Stupéfaction des Parents

Luc ne manque pas de relever que Joseph et Marie ne comprirent pas la parole de leur fils justifiant sa disparition par l'appel du Père céleste : "Ne saviez-vous pas que je dois être aux affaires de mon père."

Cette phrase de l'Evangile, première parole prononcée par Jésus qui nous soit rapportée engendre la confusion chez ses parents. Pouvait-il en être autrement ?
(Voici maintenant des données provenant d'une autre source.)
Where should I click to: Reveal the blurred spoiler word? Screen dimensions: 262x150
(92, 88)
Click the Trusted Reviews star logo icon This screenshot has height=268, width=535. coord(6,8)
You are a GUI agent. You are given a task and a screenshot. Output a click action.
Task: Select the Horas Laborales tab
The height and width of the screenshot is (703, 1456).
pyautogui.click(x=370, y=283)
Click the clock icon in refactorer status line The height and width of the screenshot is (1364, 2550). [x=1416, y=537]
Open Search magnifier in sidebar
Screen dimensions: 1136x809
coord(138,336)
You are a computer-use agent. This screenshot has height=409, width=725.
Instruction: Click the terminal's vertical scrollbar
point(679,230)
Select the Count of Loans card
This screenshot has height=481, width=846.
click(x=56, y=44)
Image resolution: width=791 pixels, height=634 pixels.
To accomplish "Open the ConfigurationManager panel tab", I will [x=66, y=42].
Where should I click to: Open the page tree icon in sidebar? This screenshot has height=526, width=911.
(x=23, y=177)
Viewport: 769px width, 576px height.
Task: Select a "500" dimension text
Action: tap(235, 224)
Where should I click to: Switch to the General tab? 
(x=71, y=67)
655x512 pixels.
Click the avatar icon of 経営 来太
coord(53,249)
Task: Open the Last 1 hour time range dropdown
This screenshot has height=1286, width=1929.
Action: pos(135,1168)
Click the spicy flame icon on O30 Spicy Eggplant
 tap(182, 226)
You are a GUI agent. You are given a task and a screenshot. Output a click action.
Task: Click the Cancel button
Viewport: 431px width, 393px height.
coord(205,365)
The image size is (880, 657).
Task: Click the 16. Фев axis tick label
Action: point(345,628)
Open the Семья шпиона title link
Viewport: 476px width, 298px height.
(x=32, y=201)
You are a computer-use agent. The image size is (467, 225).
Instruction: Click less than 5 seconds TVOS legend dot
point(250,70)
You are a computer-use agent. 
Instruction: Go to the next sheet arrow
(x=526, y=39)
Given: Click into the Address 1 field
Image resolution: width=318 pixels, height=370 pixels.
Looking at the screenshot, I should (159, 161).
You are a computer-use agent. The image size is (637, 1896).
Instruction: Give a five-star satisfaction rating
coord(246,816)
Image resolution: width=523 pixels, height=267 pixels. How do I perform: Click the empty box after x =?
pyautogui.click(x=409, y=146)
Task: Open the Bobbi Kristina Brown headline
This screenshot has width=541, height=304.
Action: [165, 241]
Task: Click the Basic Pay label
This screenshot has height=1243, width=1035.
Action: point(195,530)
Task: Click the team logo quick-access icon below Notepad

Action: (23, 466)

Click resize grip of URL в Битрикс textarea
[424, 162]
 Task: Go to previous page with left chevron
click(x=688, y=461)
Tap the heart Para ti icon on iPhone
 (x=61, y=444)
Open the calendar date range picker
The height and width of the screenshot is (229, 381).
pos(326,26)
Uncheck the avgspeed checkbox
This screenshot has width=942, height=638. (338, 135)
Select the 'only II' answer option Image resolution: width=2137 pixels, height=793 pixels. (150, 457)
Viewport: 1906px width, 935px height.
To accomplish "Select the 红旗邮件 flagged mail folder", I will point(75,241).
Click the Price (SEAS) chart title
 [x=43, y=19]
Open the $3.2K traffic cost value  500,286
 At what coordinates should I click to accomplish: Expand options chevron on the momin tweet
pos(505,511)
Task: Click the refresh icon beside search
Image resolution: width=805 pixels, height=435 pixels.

Pourtant soulignent certains, il y eut jadis l'Annonciation faite par l'ange à Marie, les songes reçus par Joseph, la visite des mages et l'étoile de Bethléem, tout cela aurait-il pu être oublié ? Les parents ne savaient-ils plus que leur enfant était en quelque sorte "tombé du ciel" par sa divine incarnation douze ans plus tôt ? N'en avaient-ils pas reçus tous les signes ? Mais douze années avaient passé depuis où la vie quotidienne avait repris son cours, et surtout, à cet instant précis, dans le contexte de trois journées de folle épouvante pour les parents, ils n'avaient certainement pas le goût des devinettes et de la théologie... Leur esprit était occupé ailleurs, dans l'urgence.

Le texte de Luc se termine par une constatation. L'enfant revint avec eux à Nazareth, il leur était soumis et sa mère gardait toutes ces choses dans son coeur. Jusqu'à l'âge de trente ans, moment de son baptême par Jean-Baptiste, du commencement de ses miracles et de son enseignement, nous ne saurons rien de plus. Dès lors, nous ne pouvons qu'imaginer et nous interroger.